# Can someone render this DS Lite?



## Ethevion (Dec 14, 2010)

I need someone to render this image of a Nintendo DS Lite. I know it shouldn't be too hard for some of you, but I find rendering to be really difficult.





I don't need the stylus rendered. Thanks.


----------



## _Chaz_ (Dec 14, 2010)

I render things with the pen tool, but it takes a long time.

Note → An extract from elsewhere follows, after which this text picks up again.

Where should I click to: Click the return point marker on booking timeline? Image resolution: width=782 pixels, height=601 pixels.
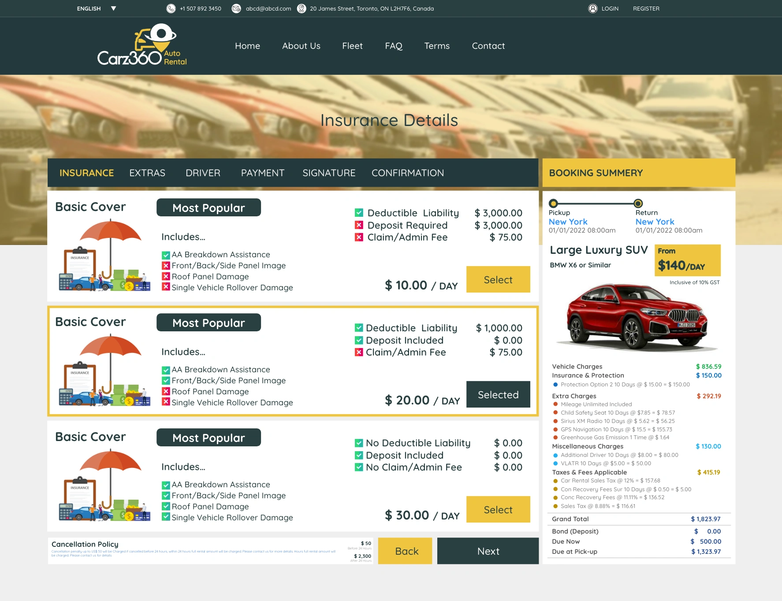click(638, 204)
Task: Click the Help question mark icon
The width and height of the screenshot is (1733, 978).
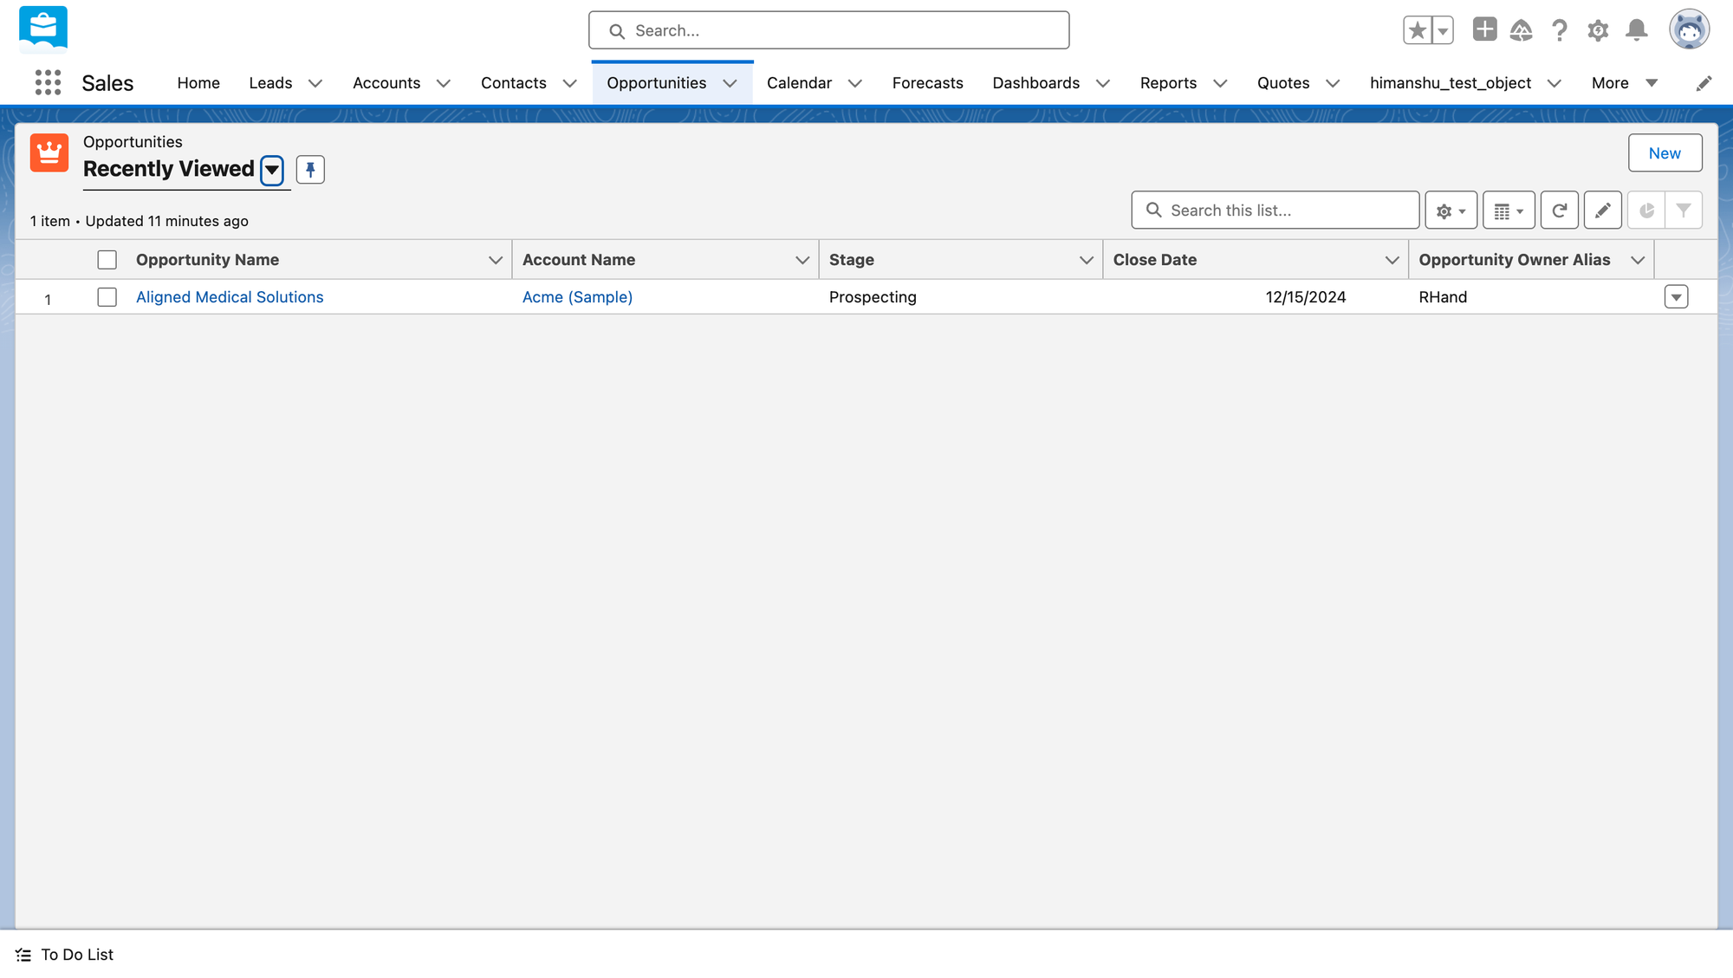Action: click(1560, 30)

If I felt like it, I could do it, but I'll wait to see if anyone else can do it because I'm lazy like that.


----------



## Crass (Dec 14, 2010)




----------



## Ethevion (Dec 14, 2010)

_Chaz_: Thanks, but someone else did it for me. No work for you. 
	

	
	
		
		

		
		
	


	



Crass: Nice try.


----------



## Rydian (Dec 14, 2010)

"Render" could mean a hundred different things, what exactly did you want?


----------



## Feels Good Man (Dec 14, 2010)

Rydian said:
			
		

> "Render" could mean a hundred different things, what exactly did you want?



This. 3D render or what


----------



## Midna (Dec 15, 2010)

…What a simple procedure. This should take just a moment!…


----------



## Zerousen (Dec 15, 2010)

"Nice try?" He made a render, so you should be satisfied. What kind of render? Of course, to me, I would think that you are referring to a picture without a black or white background, but obviously, more experienced members would have thought something else.

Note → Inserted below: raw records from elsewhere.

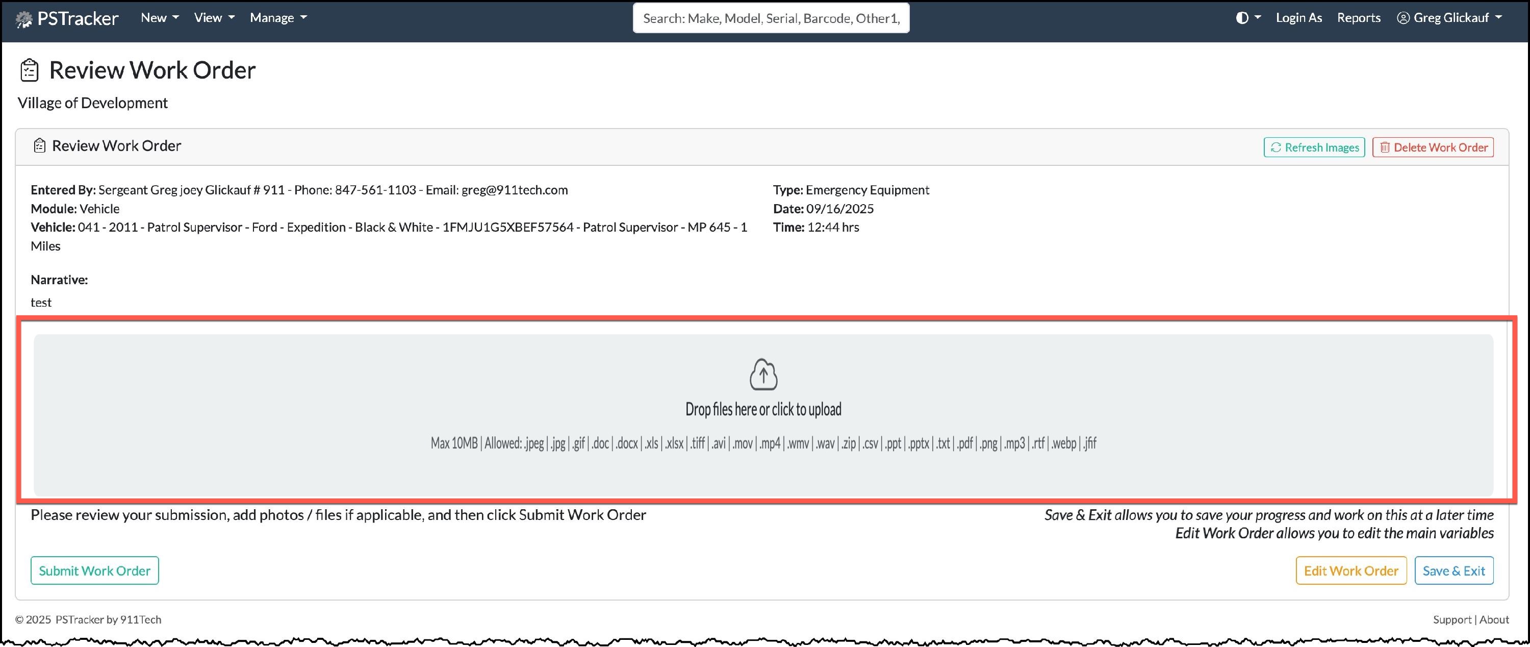Open the About footer link

click(x=1494, y=619)
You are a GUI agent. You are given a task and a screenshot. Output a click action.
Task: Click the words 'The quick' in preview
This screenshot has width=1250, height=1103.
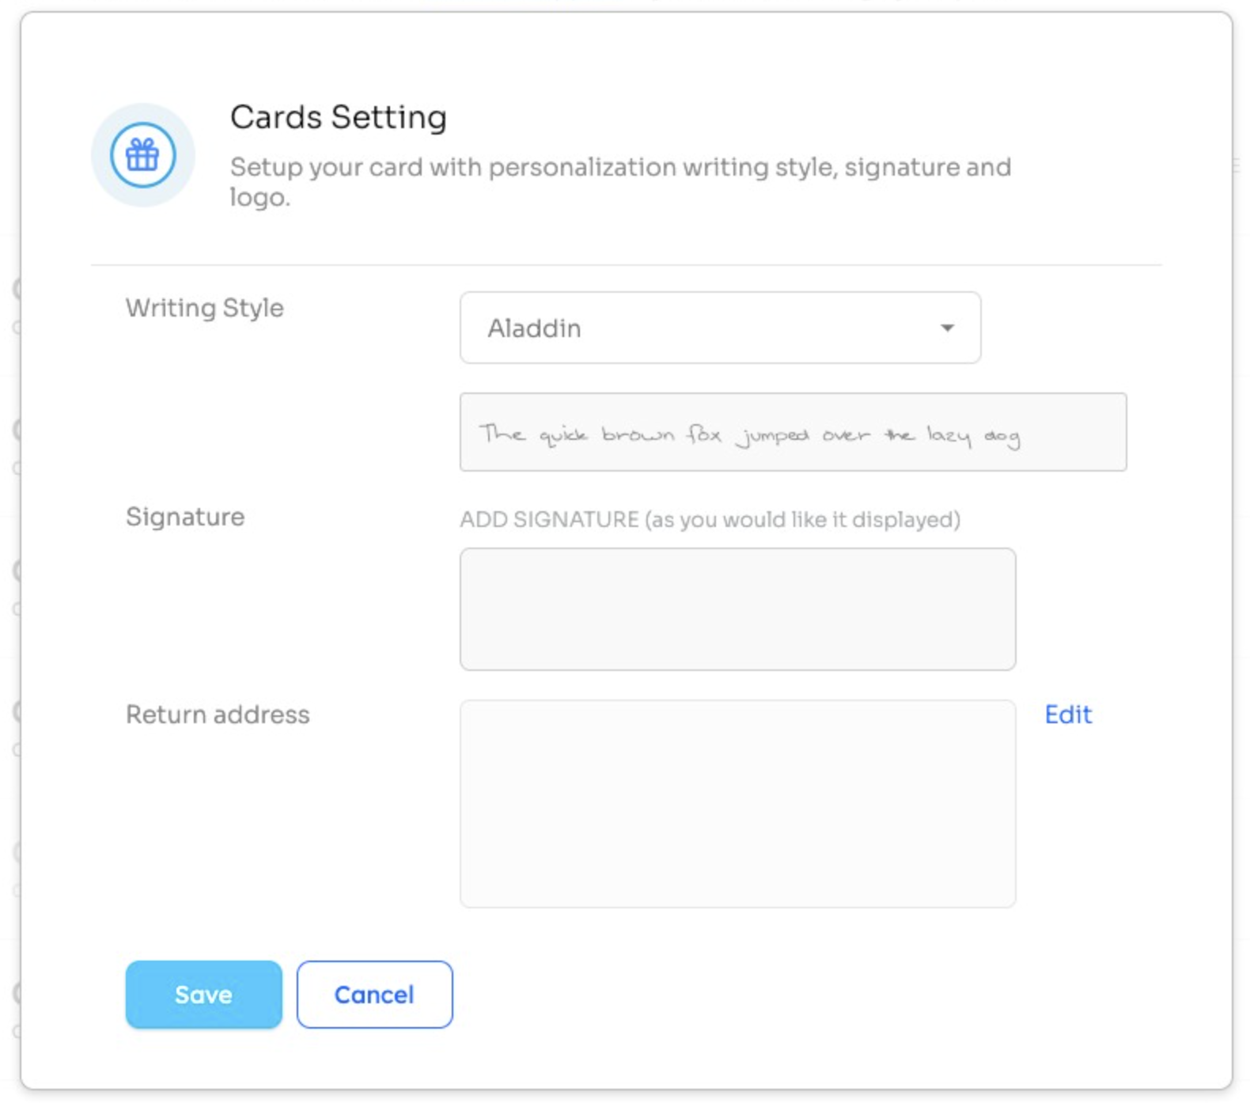pos(533,434)
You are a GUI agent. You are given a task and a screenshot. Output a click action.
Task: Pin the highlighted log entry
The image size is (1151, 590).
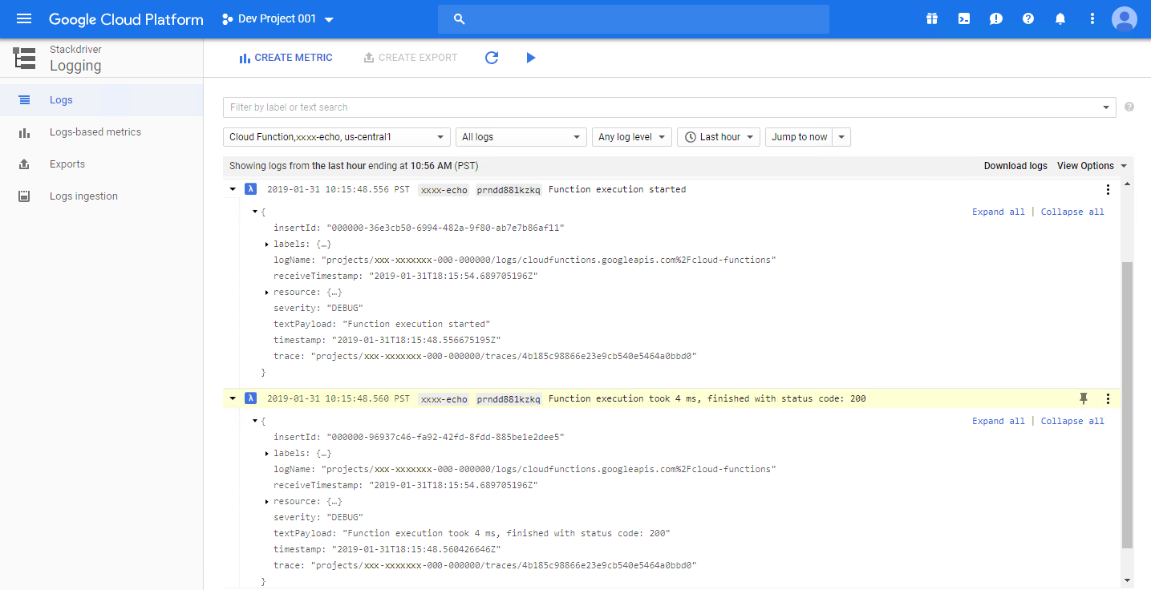click(x=1084, y=398)
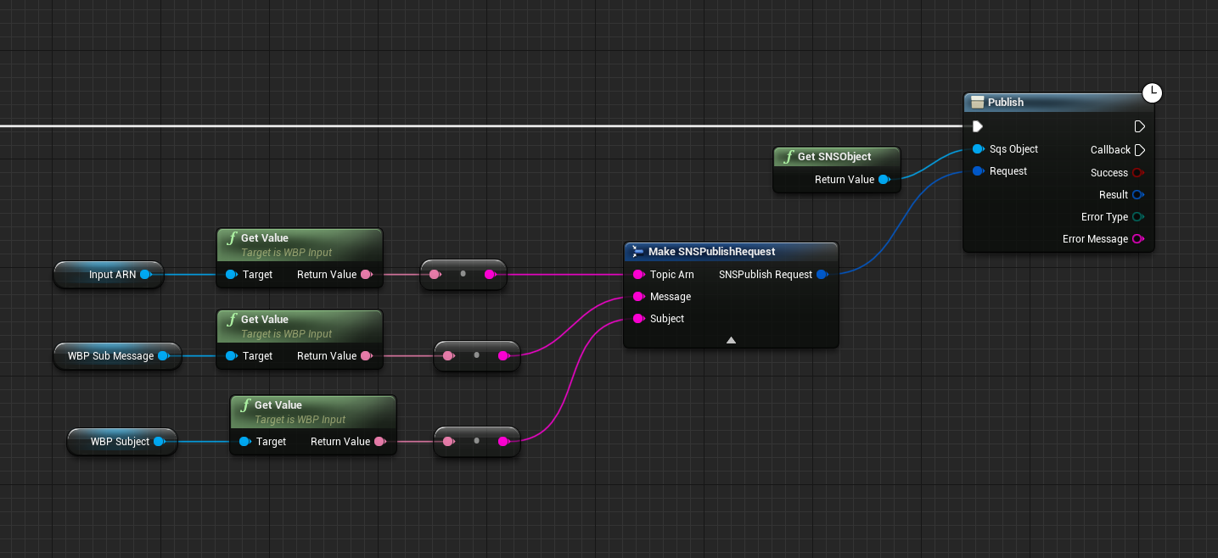Click the Sqs Object input pin on Publish

(x=978, y=148)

Anyways, even though you have one, I felt like doing this for you. Now, If this is the kind you want, than next time, ask for a picture to have a transparent background or something.





It doesn't look transparent, but it is.


----------



## monkat (Dec 15, 2010)

I was assuming that he wanted us to map a 3D model of it, make it spin in 360 degrees in an animation, and then encode it.


----------



## Ethevion (Dec 15, 2010)

o.0
Sorry if I offended anyone. I thought rendered simply meant removing the background, you know, as in planetrenders. I truly am inexperienced, my apologies.


----------



## Rydian (Dec 15, 2010)

A "render" is the final process of turning 3D info into an image.

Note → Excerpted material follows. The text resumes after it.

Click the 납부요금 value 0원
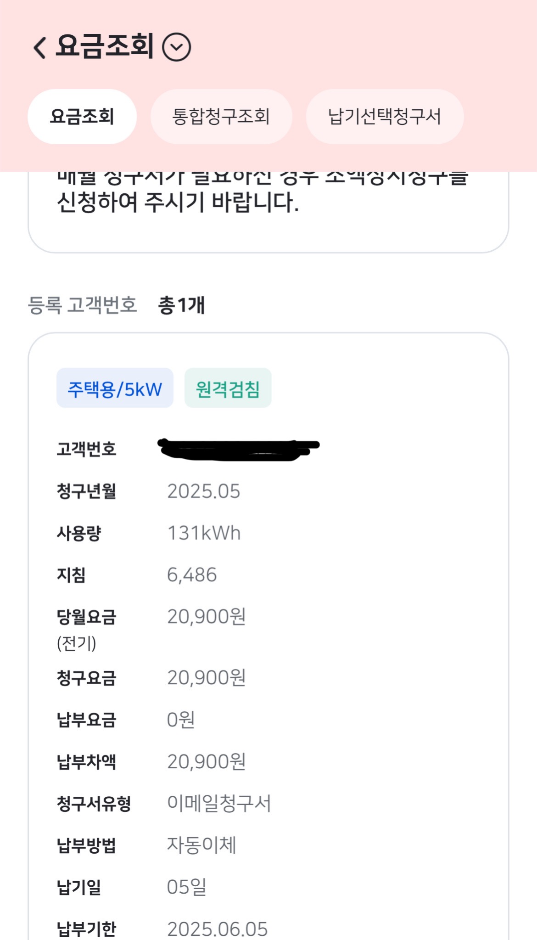This screenshot has width=537, height=940. tap(180, 720)
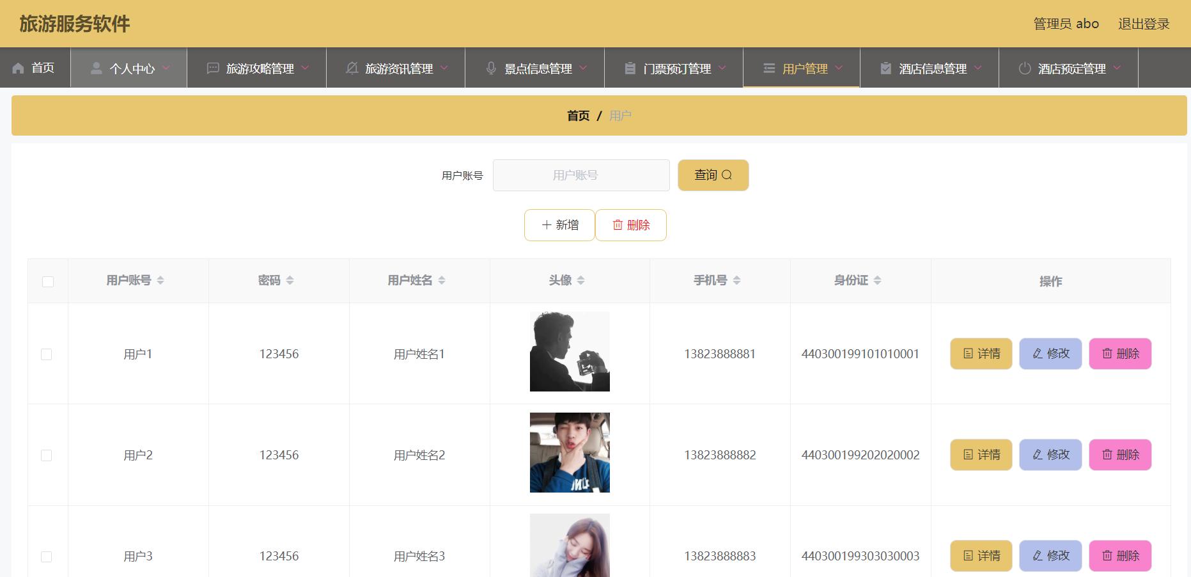Check the select-all checkbox in table header
This screenshot has width=1191, height=577.
pyautogui.click(x=47, y=281)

People using "render" to refer to cutting the background out of things... that's wrong.  Often people will take 3D renders other people have made (for example screenshots from videogames) and cut out the main character and call that a render, so people mistakenly thought "render" referred to the cutting process, when in reality is refers to the process that made the base image.

For example, turning this...





Into this...





Is rendering.  It produces the render.

If somebody was to cut out the shadow and all the white to just get at the sword, then they'd be taking the render of the sword (calling it the render) and using it in another image.


----------



## Narayan (Dec 15, 2010)

wow rydian, you're good! can i ask your help if i want an image to be modified?


----------



## Rydian (Dec 15, 2010)

That's not actually image modification, it's 3D stuff like the screenshot shows.  I'm not that good at image modification, actually.


----------



## Narayan (Dec 15, 2010)

uhhhh, so it's not the same. i guess it's much like moving 3d images?


----------



## Ethevion (Dec 15, 2010)

Thanks Rydian for clearing that up. I've actually learned something here today. 
	

	
	
		
		

		
		
	


	



By the way, what program is that?


----------



## The Pi (Dec 15, 2010)

Rendering actually means refining of an image, what Rydian referred to is just one type, even the use of a crayon classes as rendering. 

and that program is blender


----------